_EXERCISE PROMPT_. Count the lines in the entries below that contain the string "each", treating uppercase and lowercase as different. Reply with the number alone.

◆ ◆ ◆ ◆

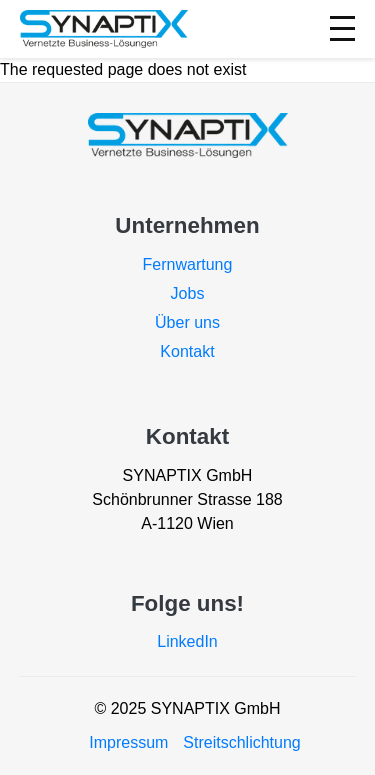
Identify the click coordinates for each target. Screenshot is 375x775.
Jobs (188, 293)
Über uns (187, 322)
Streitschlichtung (241, 742)
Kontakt (187, 351)
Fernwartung (188, 264)
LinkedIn (187, 641)
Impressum (128, 742)
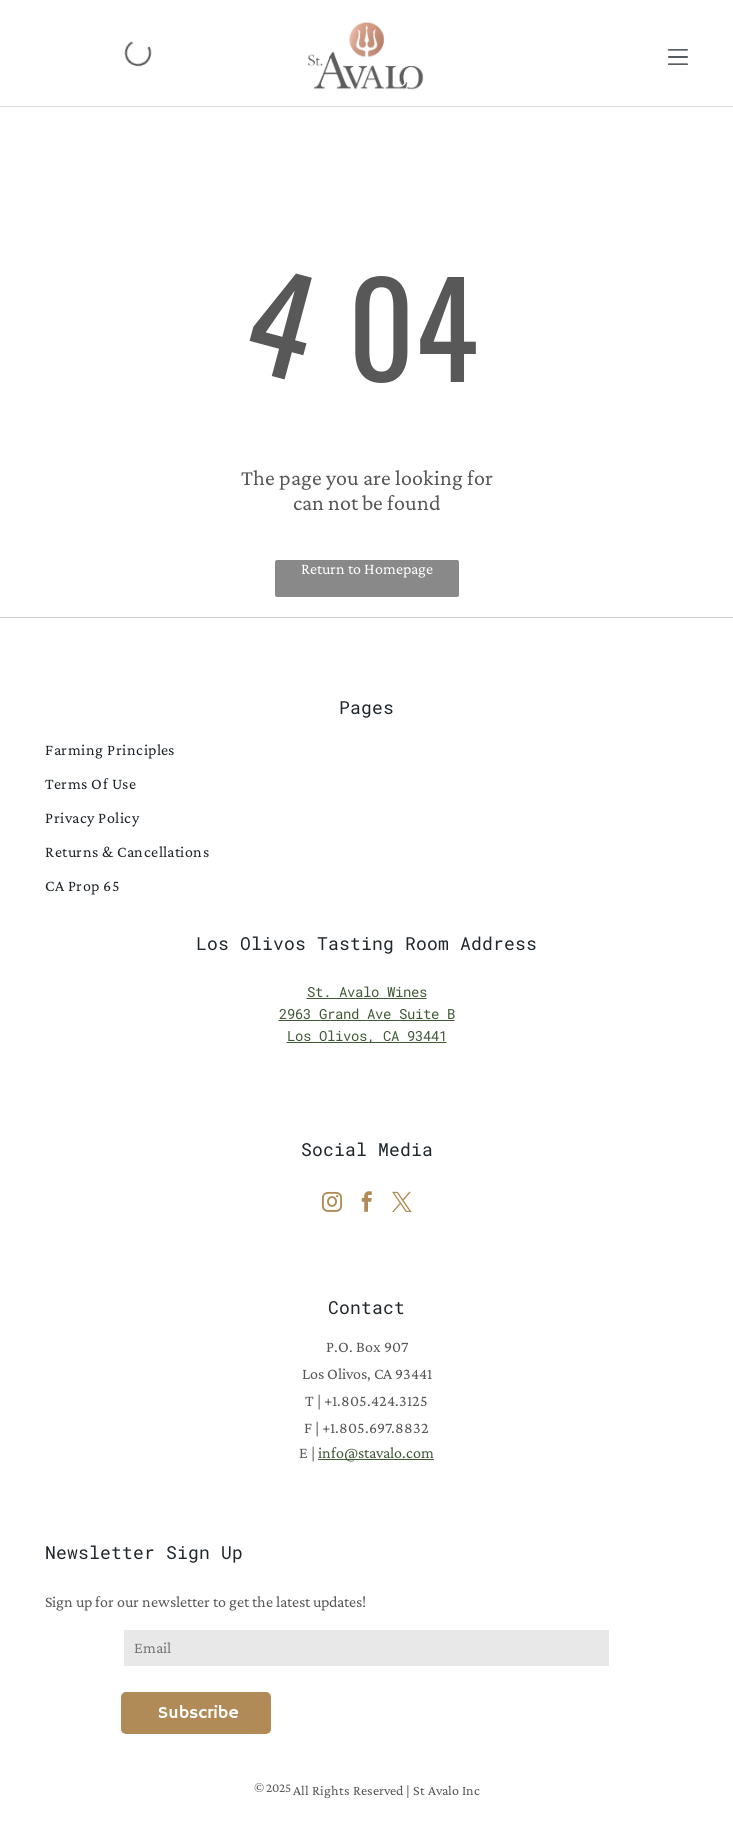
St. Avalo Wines (367, 991)
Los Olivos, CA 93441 (367, 1035)
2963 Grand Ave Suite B (367, 1013)
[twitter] (402, 1204)
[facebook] (367, 1204)
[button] (678, 53)
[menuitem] (366, 750)
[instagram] (332, 1204)
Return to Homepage (367, 568)
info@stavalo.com (376, 1452)
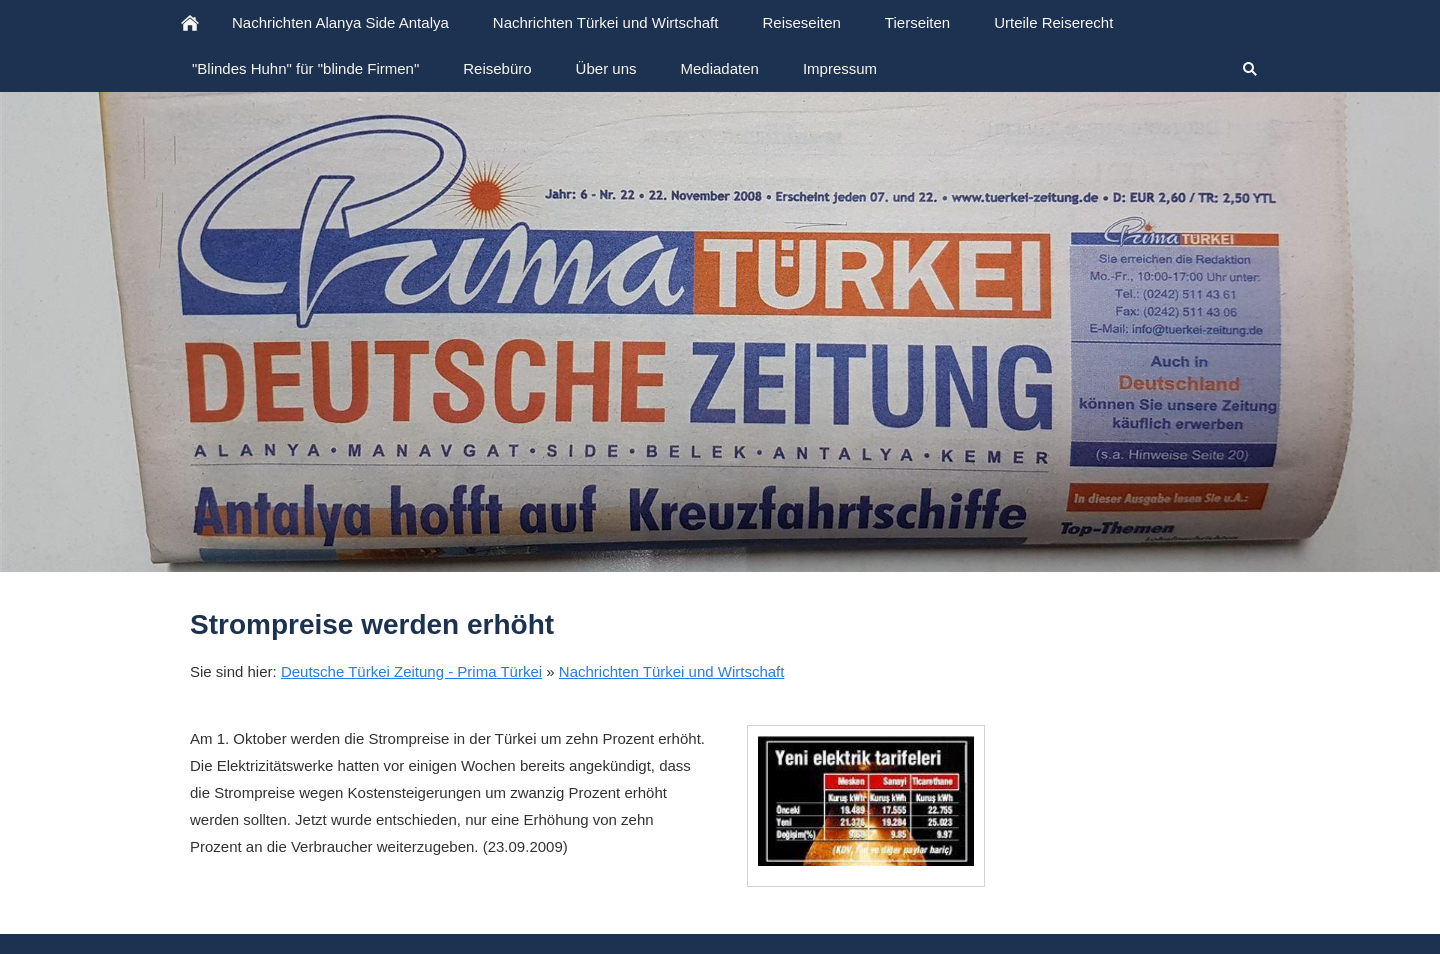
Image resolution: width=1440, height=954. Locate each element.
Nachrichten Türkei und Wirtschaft (672, 671)
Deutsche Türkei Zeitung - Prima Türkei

◆ ◆ ◆ ◆

_RESPONSE TO THIS EXERCISE_. 2